■ **Passage**:
__________________________________________________

In March 2014, it was announced that Moore would start a limited run in Vegas on March 24 in the Bally's Las Vegas legendary show Jubilee!, after Terry Ellis (of En Vogue) had completed her run. The show was directed by Frank Gatson Jr. and also starred Grammy-nominated singer Luke James. The second season of R&B Divas: Los Angeles premiered in July 2014, and Moore released a digital single, "I Know, Right?", later that month.

She released her self-help book Will I Marry Me? in August 2014. Moore's manager, Cheryl Cobb Debrosse, began producing an adaptation of Will I Marry Me? into a one-woman show in 2015. That same year, Moore announced work on a new solo album which would include new material in addition to a few remakes of her songs, due to the experience of her one-woman show. The third (and final) season of R&B Divas: Los Angeles premiered on February 11, 2015.

2016–present: Seventh studio album, The Rise of the Phoenix
In 2016, she premiered a new track titled "Ghetto Love" featuring Kurupt on Donnie Simpson's radio show. Later in July, she appeared on the radio show to premiere her new single "Put It On Fate" of which she filmed a music video on July 13.

In January 2017, she announced a new single "Real One", released on February 3, 2017. It is the lead single off her album The Rise of the Phoenix. The song proved to be her most successful single in seventeen years, peaking at #10 on the US Adult R&B Songs chart and at #39 on the US R&B/Hip-Hop Airplay chart. Additionally, it was announced she would star in the stage play "Married But Single Too" set to premiere off-Broadway in February. In February, it was announced her seventh studio album The Rise of the Phoenix would be delayed to March, and then April the following month. On March 20, she premiered the music video for her single "Real One", which was directed by GVisuals. On June 26, Moore announced The Rise of the Phoenix would be released on September 9. On August 7, 2017, Moore released a promotional video announcing the album would be available to pre-order on August 11, along with revealing the cover art. She then released her second single, "Something to Remember", along with a music video. The following day the album's track list was announced. The album premiered on streaming services on September 8., while the digital release date was rescheduled to September 29 and the physical release for October 20.

Additionally, she released her first full-length Christmas album titled Christmas Back to You in November 2017.

__________________________________________________

■ **Task directions**: Rewrite the part of the passage on Moore's career starting with "In March 2014, it" and going on through "February 11, 2015.", putting "solo stage show" in place of "one-woman show".

■ **Supplied data**:
__________________________________________________

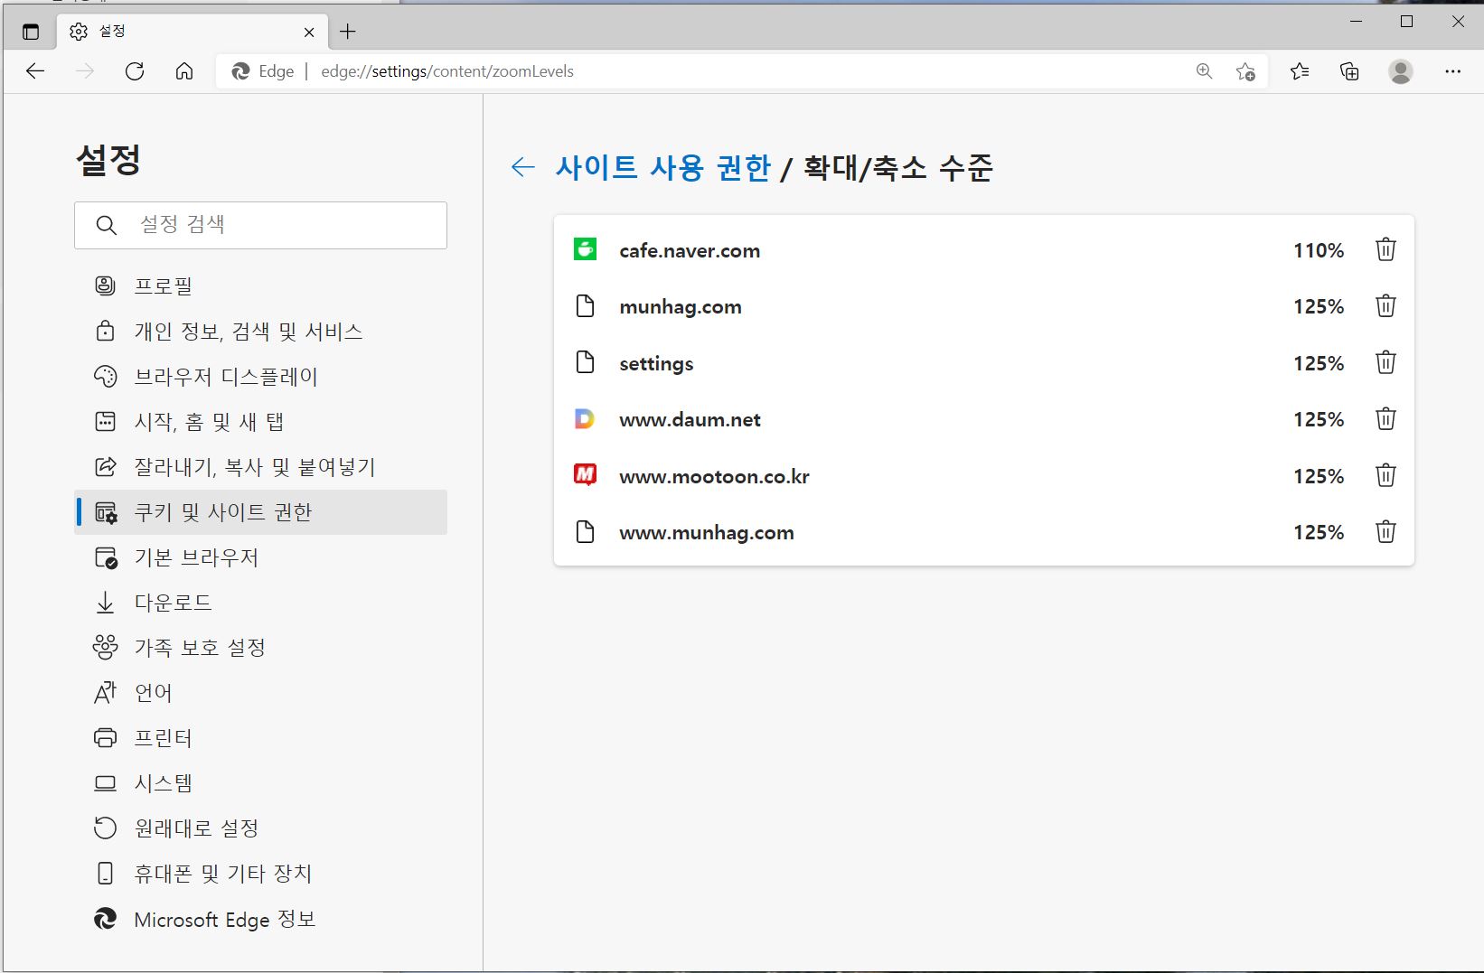The height and width of the screenshot is (973, 1484).
Task: Click the 설정 검색 search field
Action: (x=271, y=225)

__________________________________________________

■ **Written reply**:
In March 2014, it was announced that Moore would start a limited run in Vegas on March 24 in the Bally's Las Vegas legendary show Jubilee!, after Terry Ellis (of En Vogue) had completed her run. The show was directed by Frank Gatson Jr. and also starred Grammy-nominated singer Luke James. The second season of R&B Divas: Los Angeles premiered in July 2014, and Moore released a digital single, "I Know, Right?", later that month.

She released her self-help book Will I Marry Me? in August 2014. Moore's manager, Cheryl Cobb Debrosse, began producing an adaptation of Will I Marry Me? into a solo stage show in 2015. That same year, Moore announced work on a new solo album which would include new material in addition to a few remakes of her songs, due to the experience of her solo stage show. The third (and final) season of R&B Divas: Los Angeles premiered on February 11, 2015.